**WHAT IS REQUIRED:**
Rewrite all the rows below as a numbered list, skipping any blank lines and leaving out the pictures.

-- DATASET RECORDS start --

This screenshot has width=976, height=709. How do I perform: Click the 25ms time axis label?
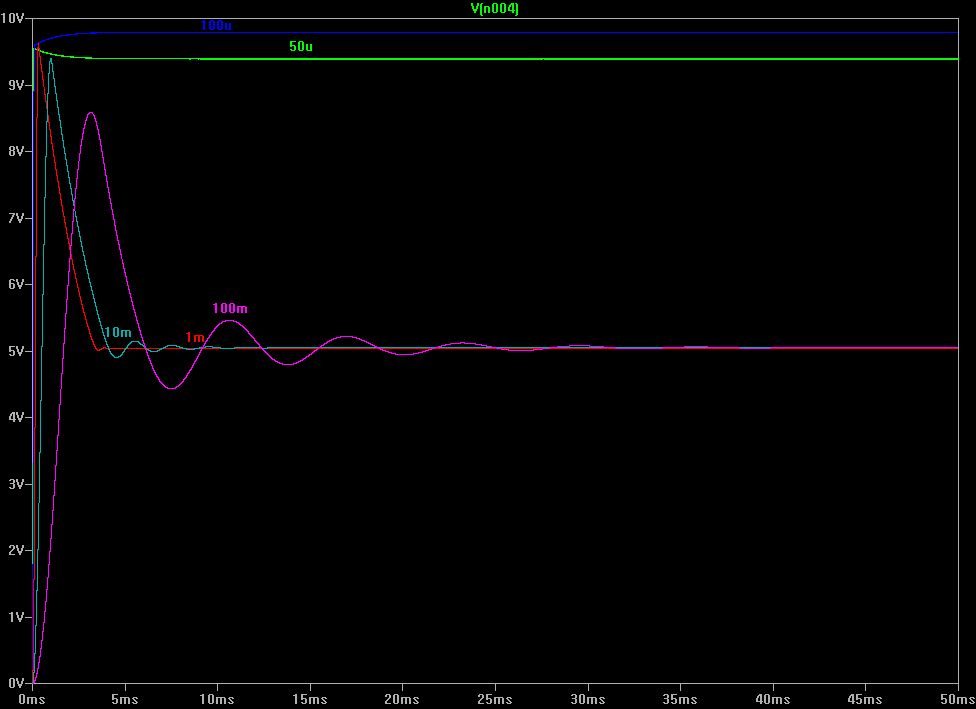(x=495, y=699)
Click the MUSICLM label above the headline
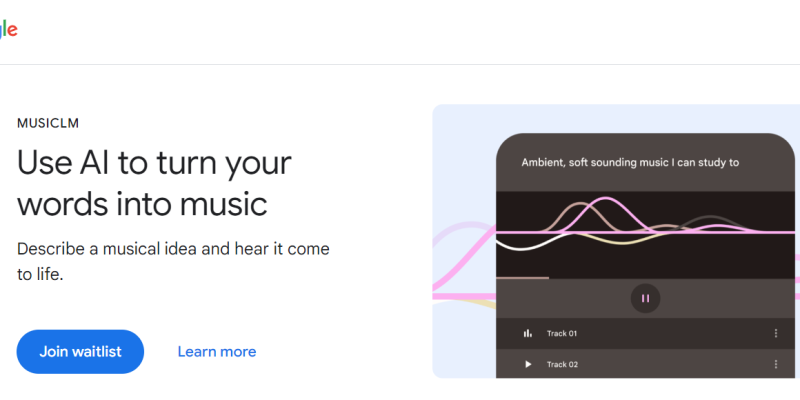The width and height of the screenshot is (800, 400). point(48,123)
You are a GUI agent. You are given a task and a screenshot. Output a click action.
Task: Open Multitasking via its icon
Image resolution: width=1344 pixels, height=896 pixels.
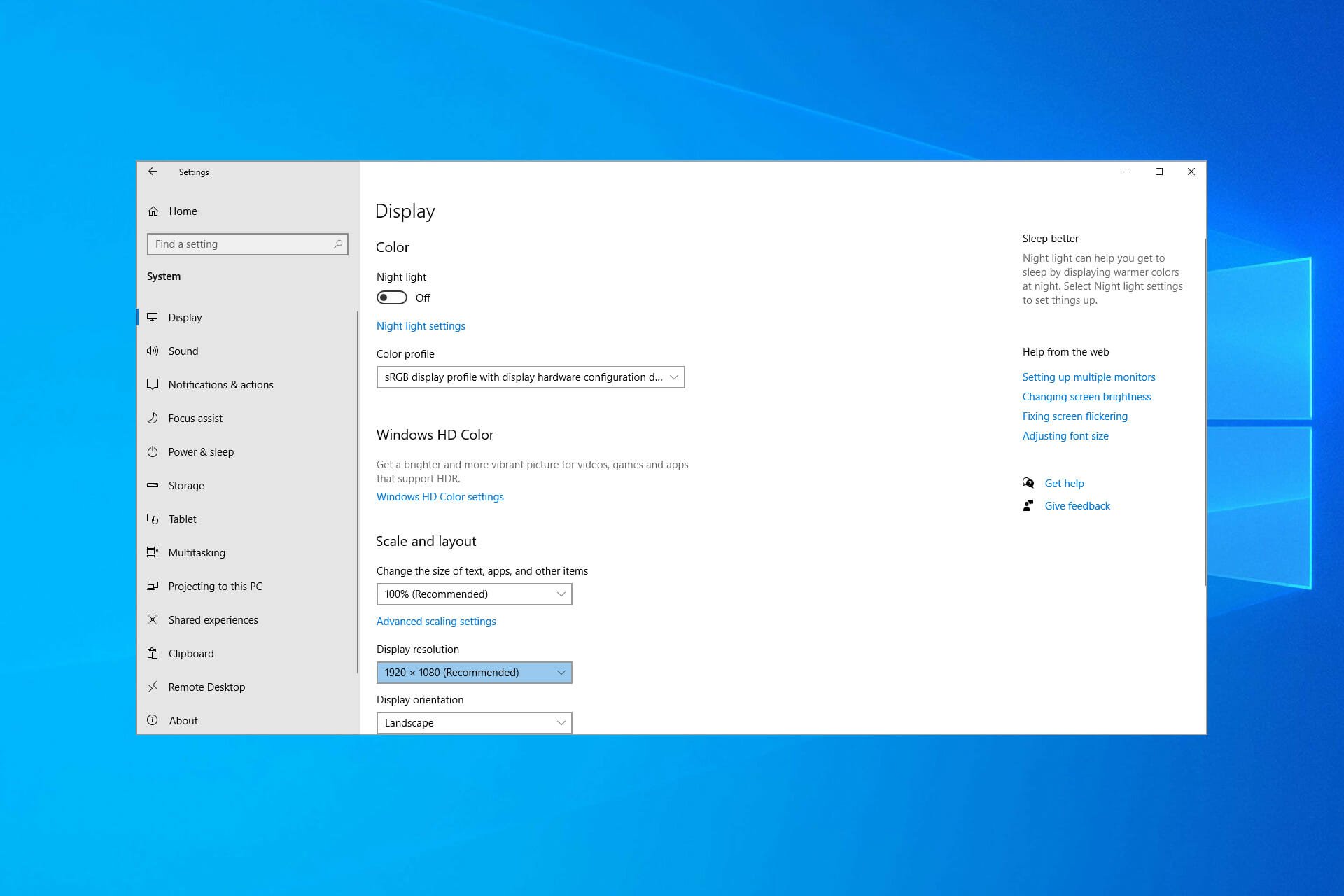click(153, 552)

-- DATASET RECORDS end --

**THE RESULT:**
1. This screenshot has width=976, height=709. How do I perform: Click the 25ms time axis label?
2. (x=495, y=699)
3. Click the MUSICLM label above the headline
4. The width and height of the screenshot is (800, 400). point(48,123)
5. You are a GUI agent. You are given a task and a screenshot. Output a click action.
6. Task: Open Multitasking via its icon
7. Image resolution: width=1344 pixels, height=896 pixels.
8. click(153, 552)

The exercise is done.